Furthermore, these almost weekly interactions, in addition to carrying all of the normal pitfalls of socio-familial transactions, have a unique capability to color the perceptions of those who are closest to oneself. The people who are excited about these announcements because they know, or else believe, it represents an end, or at least, decrease, to one’s medical burden, are often among those who one wishes least to alienate with causal pessimism.

For indeed, failing to respond with appropriate zeal to each and every announcement does lead to public branding of pessimism, even depression. Or worse: it suggests that one is not taking all appropriate actions to combat one’s disease, and therefore is undeserving of sympathy and support. After all, if the person on the TV says that cancer is curable nowadays, and your cancer hasn’t been cured yet, it must be because you’re not trying hard enough. Clearly you don’t deserve my tax dollars and donations to fund your treatment and research. After all, you don’t really need it anymore. Possibly you are deliberately causing harm to yourself, and therefore are insane, and I needn’t listen to anything you say to the contrary. Hopefully, it is easy to see how frustrating this dynamic can become, even when it is not quite so exaggerated to the point of satire.

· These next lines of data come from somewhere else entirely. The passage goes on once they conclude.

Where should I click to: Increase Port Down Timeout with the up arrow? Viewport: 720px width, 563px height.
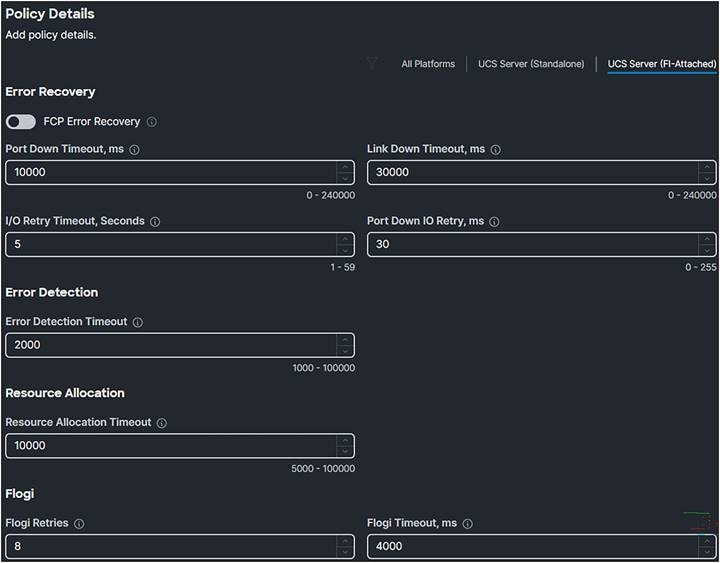(x=345, y=167)
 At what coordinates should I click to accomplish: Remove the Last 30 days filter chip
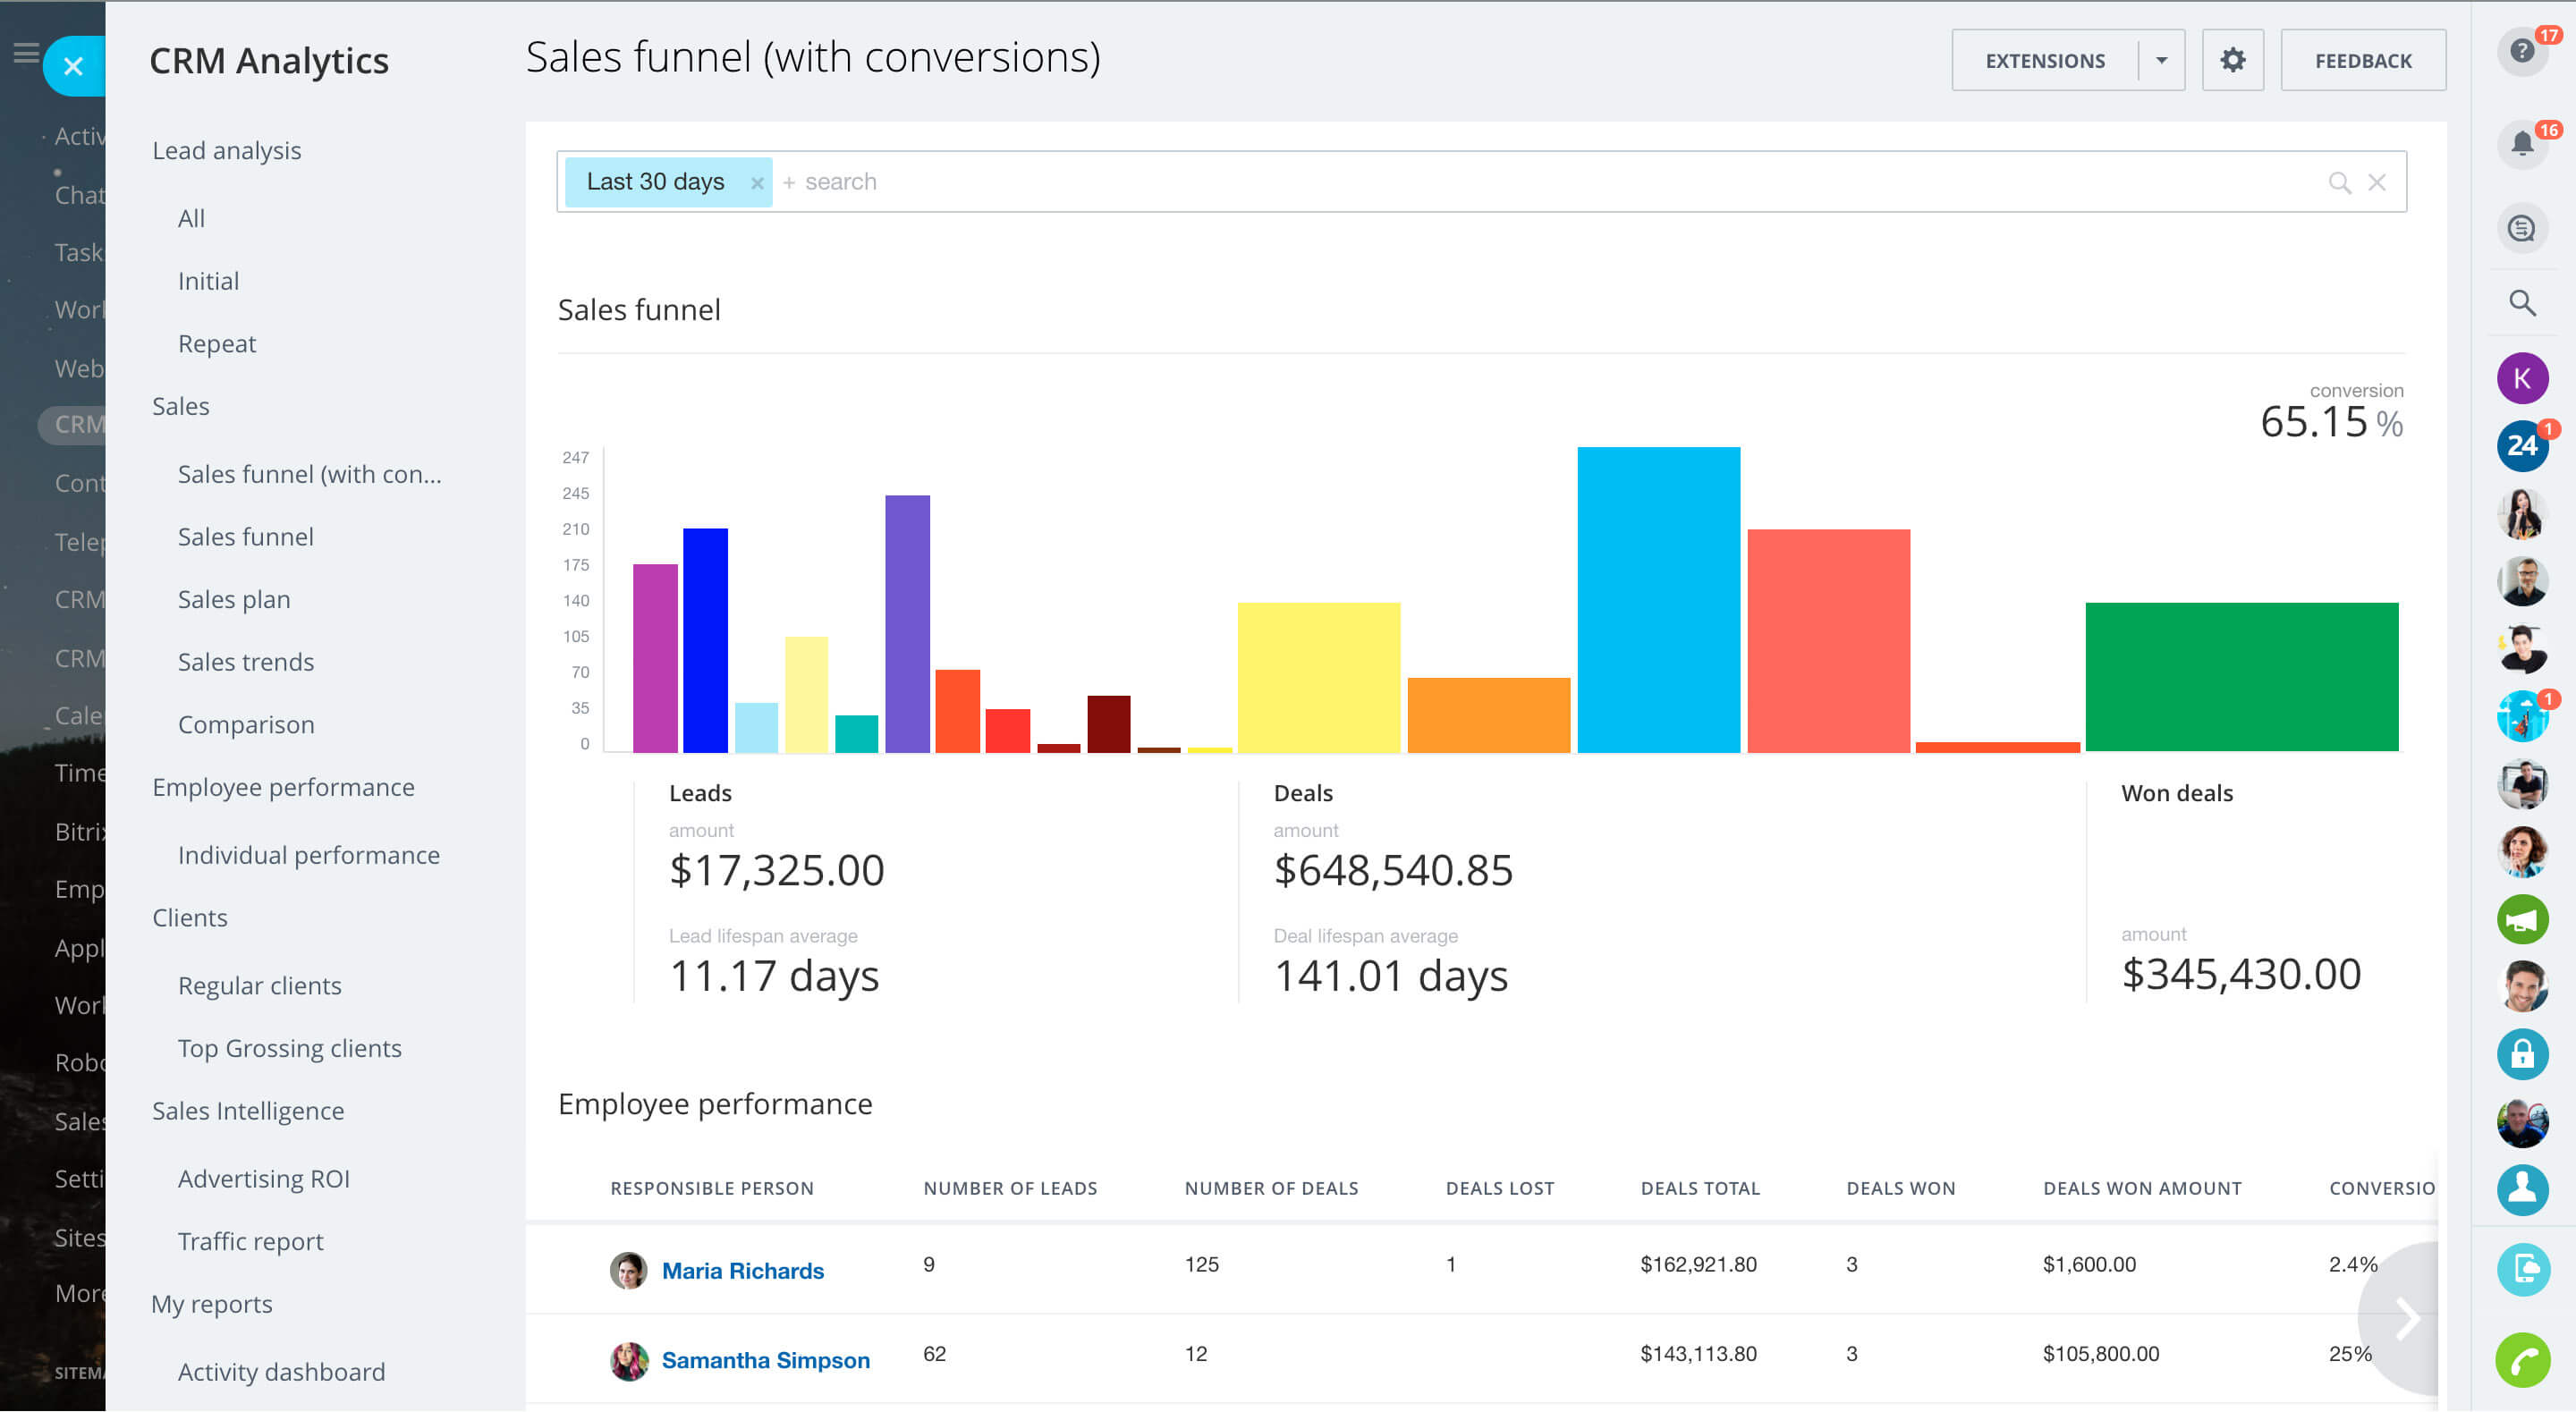tap(757, 182)
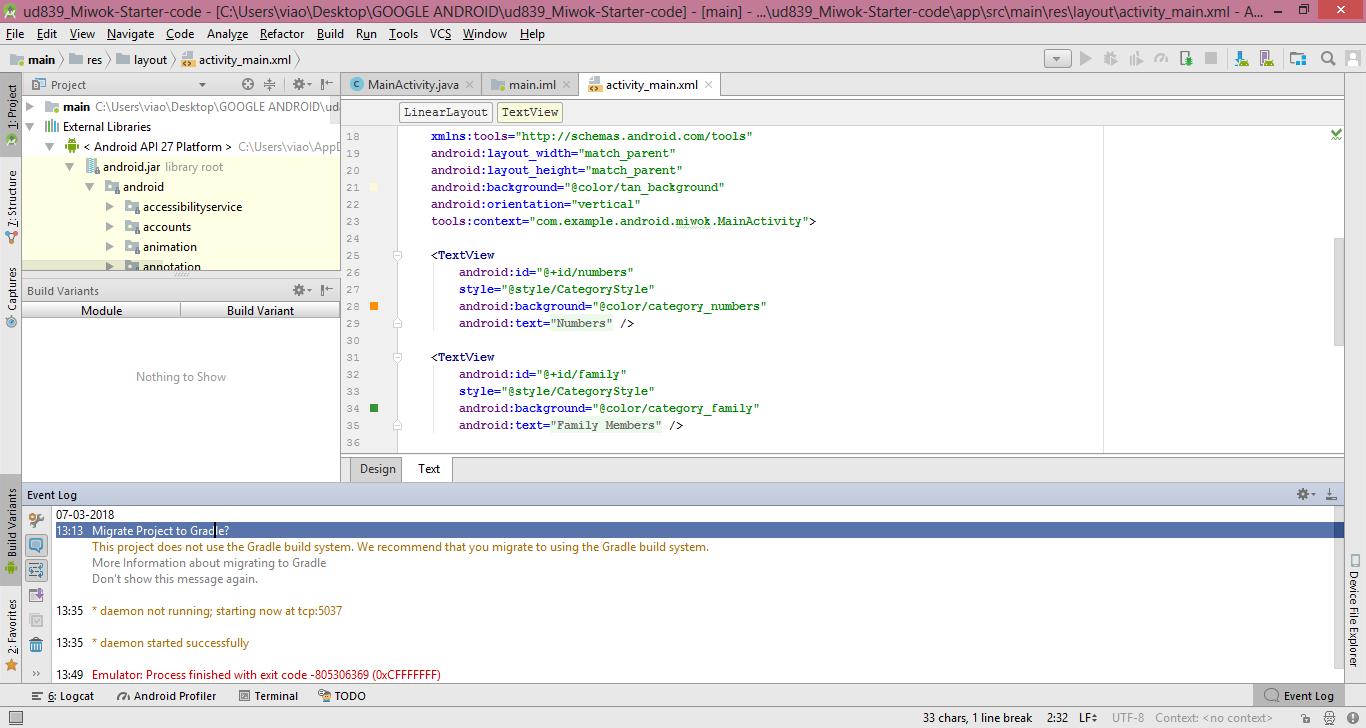Open the AVD Manager icon
The height and width of the screenshot is (728, 1366).
pyautogui.click(x=1267, y=58)
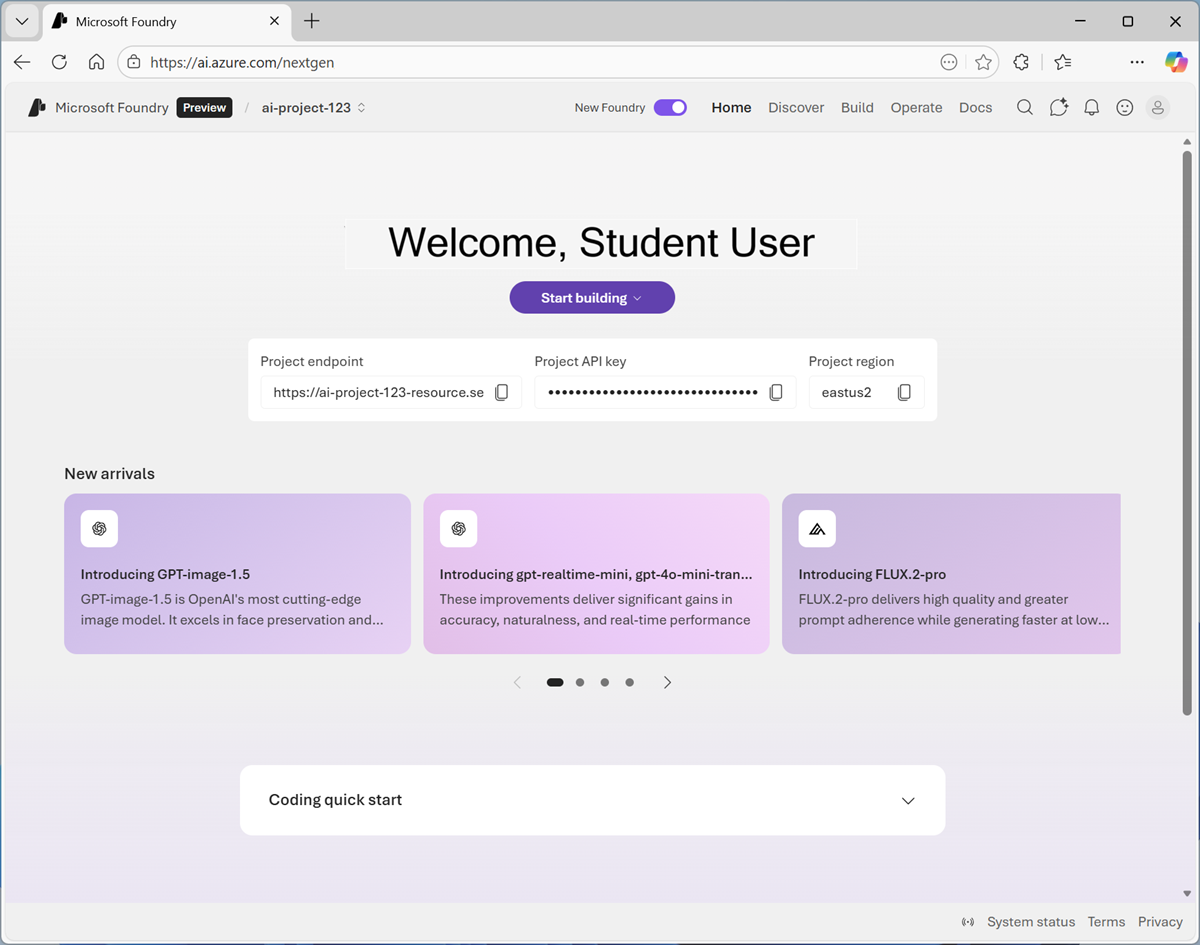
Task: Copy the project endpoint URL
Action: tap(502, 392)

One of the phrases that I heard being repeated at the conference a lot was “patient investment in research and treatment”. When patients aren’t willing to invest emotionally and mentally in their own treatment; in their own wellbeing, the problems are obvious. To me, the cause, or at least, one of the causes, is equally obvious. Patients aren’t willing to invest because it is a risky investment. The up front cost of pinning all of the hopes and dreams for one’s future on a research hypothesis is enormous. The risk is high, as anyone who has stupefied the economics of research and development knows. Payouts aren’t guaranteed, and when they do come, they will be incremental.

Patients who aren’t “investing” in state of the art care aren’t doing so because they don’t want to get better care. They aren’t investing because they either haven’t been convinced that it is a worthwhile investment, or are emotionally and psychologically spent. They have tried investing, and have lost out. They have developed innovation fatigue. Tired of incremental progress which does not offer enough payback to earnestly plan for a better future, they turn instead to what they know to be stable: the pessimism here and now. Pessimism isn’t nearly as shiny or enticing, and it doesn’t offer the slim chance of an enormous payout, but it is reliable and predictable.

This is the real tragedy of disability, and I am not surprised in the slightest that now that sufficient treatments have been discovered to enable what amounts to eternally repeatable stopgaps, but not a full cure, that researchers, medical professionals, and patients themselves, have begun to encounter this problem. The incremental nature of progress, the exaggeratory nature of popular media, and the basic nature of humans in society amplify this problem and cause it to concentrate and calcify into the form of innovation fatigue.